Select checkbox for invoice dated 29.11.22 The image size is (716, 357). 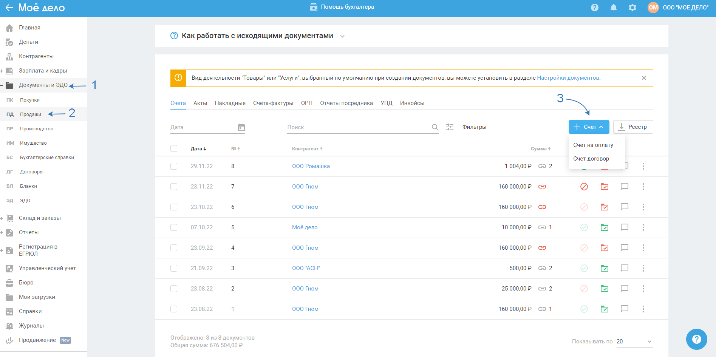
######
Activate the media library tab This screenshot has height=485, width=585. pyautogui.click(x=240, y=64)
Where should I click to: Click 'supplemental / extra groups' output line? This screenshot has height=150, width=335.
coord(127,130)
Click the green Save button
######
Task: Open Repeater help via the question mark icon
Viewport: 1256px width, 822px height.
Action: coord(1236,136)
######
* **REQUIRED TASK**:
Quote the lines word for word, beginning at the line that contains "Task: Open Repeater" and stopping after the line that contains "Action: coord(1236,136)".

* **OUTPUT OF THE EXERCISE**:
Task: Open Repeater help via the question mark icon
Viewport: 1256px width, 822px height.
Action: coord(1236,136)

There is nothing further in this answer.